# start of Record set
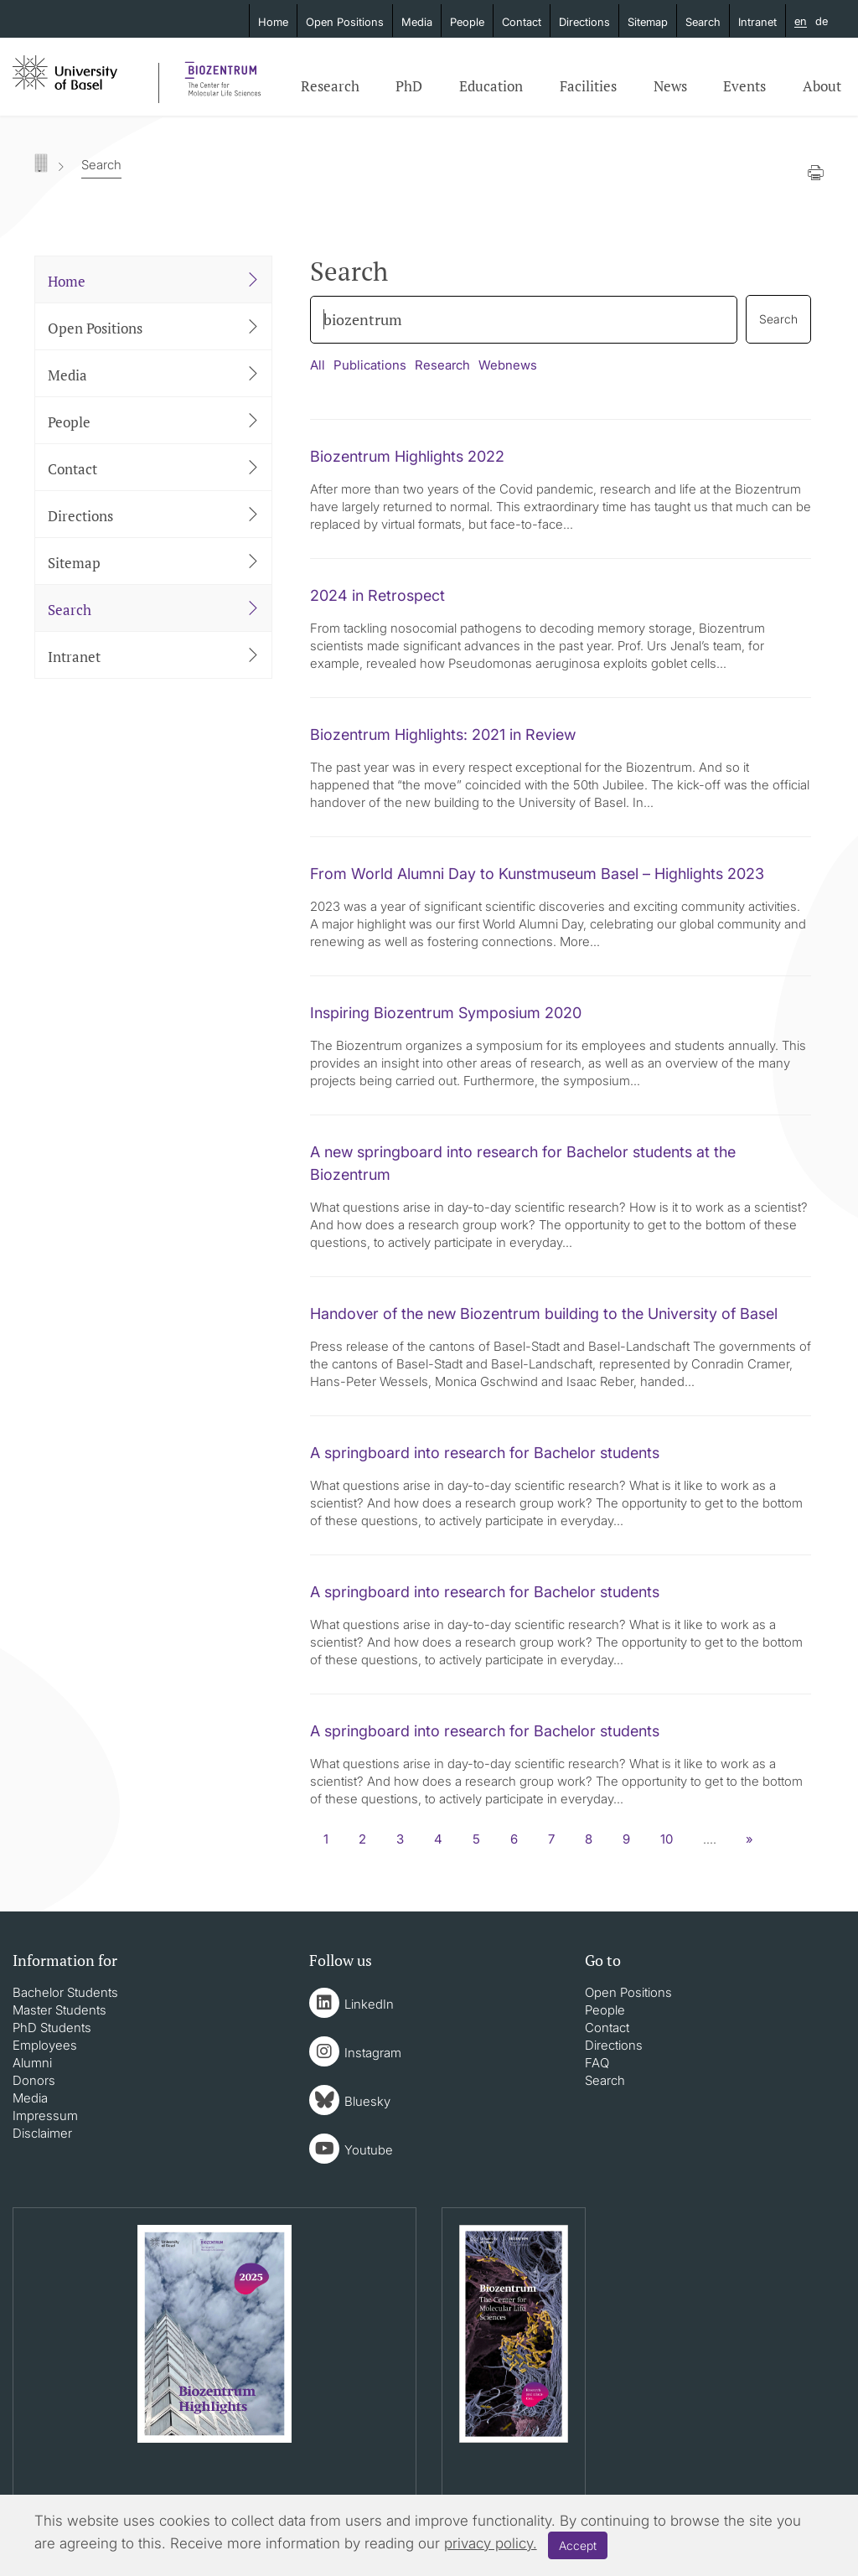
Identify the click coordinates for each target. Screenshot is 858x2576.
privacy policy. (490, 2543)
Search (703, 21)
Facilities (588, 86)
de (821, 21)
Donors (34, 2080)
# end of Record set
# start of Record set
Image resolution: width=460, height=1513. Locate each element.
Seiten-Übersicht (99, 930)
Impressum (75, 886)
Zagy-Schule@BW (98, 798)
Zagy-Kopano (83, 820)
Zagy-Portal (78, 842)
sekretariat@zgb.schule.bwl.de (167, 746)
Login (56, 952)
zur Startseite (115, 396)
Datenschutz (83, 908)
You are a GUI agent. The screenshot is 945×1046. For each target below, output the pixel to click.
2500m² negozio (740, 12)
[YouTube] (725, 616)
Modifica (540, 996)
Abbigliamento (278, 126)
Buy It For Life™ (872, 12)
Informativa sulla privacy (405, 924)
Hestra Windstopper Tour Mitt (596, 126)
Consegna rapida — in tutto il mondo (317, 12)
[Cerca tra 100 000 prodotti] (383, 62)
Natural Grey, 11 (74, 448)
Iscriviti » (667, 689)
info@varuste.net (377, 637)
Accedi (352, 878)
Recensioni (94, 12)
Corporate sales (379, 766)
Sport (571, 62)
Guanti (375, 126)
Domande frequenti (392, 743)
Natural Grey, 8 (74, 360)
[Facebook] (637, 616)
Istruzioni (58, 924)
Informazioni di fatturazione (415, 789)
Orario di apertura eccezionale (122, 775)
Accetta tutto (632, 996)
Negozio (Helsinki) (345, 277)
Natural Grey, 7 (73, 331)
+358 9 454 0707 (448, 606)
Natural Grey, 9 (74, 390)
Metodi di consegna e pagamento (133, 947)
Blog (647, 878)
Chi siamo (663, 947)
# end of Record set
# start of Record set
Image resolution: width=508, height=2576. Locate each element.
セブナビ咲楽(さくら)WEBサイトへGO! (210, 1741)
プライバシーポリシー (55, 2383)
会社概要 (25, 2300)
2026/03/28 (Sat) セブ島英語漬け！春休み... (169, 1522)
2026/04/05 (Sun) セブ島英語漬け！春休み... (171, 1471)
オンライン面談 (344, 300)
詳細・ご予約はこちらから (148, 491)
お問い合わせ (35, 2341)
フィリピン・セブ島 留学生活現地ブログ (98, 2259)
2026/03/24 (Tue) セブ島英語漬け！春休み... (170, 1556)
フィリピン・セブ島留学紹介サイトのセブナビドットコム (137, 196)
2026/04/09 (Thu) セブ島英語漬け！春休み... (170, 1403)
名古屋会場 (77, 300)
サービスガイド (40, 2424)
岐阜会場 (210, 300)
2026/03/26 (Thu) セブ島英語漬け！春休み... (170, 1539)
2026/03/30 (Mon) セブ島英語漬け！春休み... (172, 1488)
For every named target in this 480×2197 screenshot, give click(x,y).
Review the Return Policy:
# end of Record set
Print again, word for word, the part of the material that opens with the line containing "Consegna rapida — in tutto il mondo (317, 12)" and closes with the line containing "Guanti (375, 126)", both of those lines included.

Consegna rapida — in tutto il mondo (317, 12)
[Cerca tra 100 000 prodotti] (383, 62)
Natural Grey, 11 (74, 448)
Iscriviti » (667, 689)
info@varuste.net (377, 637)
Accedi (352, 878)
Recensioni (94, 12)
Corporate sales (379, 766)
Sport (571, 62)
Guanti (375, 126)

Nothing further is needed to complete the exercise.